The Transitional Justice in the USA Speakers Series' primary objectives are:

• To help raise awareness of Transitional Justice initiatives across the country seeking redress for racial injustice;

• To offer an ongoing forum for encouraging dialogue about the benefits and challenges to the Transitional Justice approach as it might be applied to the U.S. context;

• To encourage the sharing of experiences to increase our collective knowledge about themes related to Transitional Justice, such as truth, reparations, and a range of justice such as reparative, restorative and transformative.

 

The series will be organized in parts to offer panels to address a wide variety of themes that will be multi-year.  The first round of discussions will focus on the general theme of the transitional justice framework and comparative international experiences and how they may, or may not, be applicable to the United States.  Additionally, the start of the series will set a foundation of discussing what collaborative models in this work could and should look like.  

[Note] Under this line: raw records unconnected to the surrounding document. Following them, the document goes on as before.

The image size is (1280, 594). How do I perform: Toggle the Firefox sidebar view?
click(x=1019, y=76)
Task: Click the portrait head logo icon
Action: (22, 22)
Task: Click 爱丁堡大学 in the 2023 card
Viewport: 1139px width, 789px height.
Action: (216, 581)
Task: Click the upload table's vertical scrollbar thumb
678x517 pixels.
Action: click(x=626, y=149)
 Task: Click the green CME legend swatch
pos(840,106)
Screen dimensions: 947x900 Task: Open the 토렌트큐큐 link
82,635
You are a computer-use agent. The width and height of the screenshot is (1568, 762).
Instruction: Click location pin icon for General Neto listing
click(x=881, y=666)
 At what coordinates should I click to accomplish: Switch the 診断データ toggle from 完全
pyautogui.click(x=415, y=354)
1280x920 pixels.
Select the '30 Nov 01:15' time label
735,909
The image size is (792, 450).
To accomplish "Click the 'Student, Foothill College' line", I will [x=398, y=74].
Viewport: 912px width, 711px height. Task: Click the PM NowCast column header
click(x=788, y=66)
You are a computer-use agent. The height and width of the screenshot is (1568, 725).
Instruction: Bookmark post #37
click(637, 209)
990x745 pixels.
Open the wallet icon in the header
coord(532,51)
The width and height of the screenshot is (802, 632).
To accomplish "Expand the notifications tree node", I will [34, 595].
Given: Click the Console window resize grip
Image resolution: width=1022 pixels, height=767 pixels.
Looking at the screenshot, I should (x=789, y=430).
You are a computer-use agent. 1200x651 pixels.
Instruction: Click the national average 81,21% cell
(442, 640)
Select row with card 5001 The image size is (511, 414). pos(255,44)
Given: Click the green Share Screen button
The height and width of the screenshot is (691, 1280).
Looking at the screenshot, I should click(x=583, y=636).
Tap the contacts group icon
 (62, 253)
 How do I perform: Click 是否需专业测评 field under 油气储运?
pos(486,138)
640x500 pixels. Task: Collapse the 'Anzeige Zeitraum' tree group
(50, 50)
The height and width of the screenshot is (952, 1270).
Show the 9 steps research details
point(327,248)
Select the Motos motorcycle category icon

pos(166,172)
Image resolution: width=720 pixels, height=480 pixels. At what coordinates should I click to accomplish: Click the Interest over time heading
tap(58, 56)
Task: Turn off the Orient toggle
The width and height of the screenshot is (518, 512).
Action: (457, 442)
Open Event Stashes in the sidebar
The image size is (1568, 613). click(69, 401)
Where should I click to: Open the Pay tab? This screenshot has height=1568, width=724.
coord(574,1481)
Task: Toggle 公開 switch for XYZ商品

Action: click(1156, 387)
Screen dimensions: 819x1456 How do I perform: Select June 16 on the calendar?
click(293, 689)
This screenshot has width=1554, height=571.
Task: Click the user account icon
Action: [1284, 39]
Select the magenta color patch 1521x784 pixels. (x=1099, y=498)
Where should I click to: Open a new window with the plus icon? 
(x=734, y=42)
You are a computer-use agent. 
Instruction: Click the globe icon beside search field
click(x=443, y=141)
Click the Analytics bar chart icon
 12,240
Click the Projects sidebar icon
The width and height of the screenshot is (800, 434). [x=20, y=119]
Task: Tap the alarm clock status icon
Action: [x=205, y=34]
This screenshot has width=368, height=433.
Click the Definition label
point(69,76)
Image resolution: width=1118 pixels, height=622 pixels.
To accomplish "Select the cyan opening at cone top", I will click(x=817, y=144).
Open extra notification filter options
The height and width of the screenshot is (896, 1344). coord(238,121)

It will continue by profiling recent initiatives to create local truth-seeking initiatives while also learning from some past experiences. Future discussions will examine themes like initiatives at the state and federal level, reparations, institutional reform, criminal justice and other relevant topics to the question of transitional justice in the United States. When possible, panels will be followed by moderated discussion groups to open up a dialogue about particular themes. We hope that afterwards we're able to make a summary of these conversations made available publicly, although observing Chatham House Rules.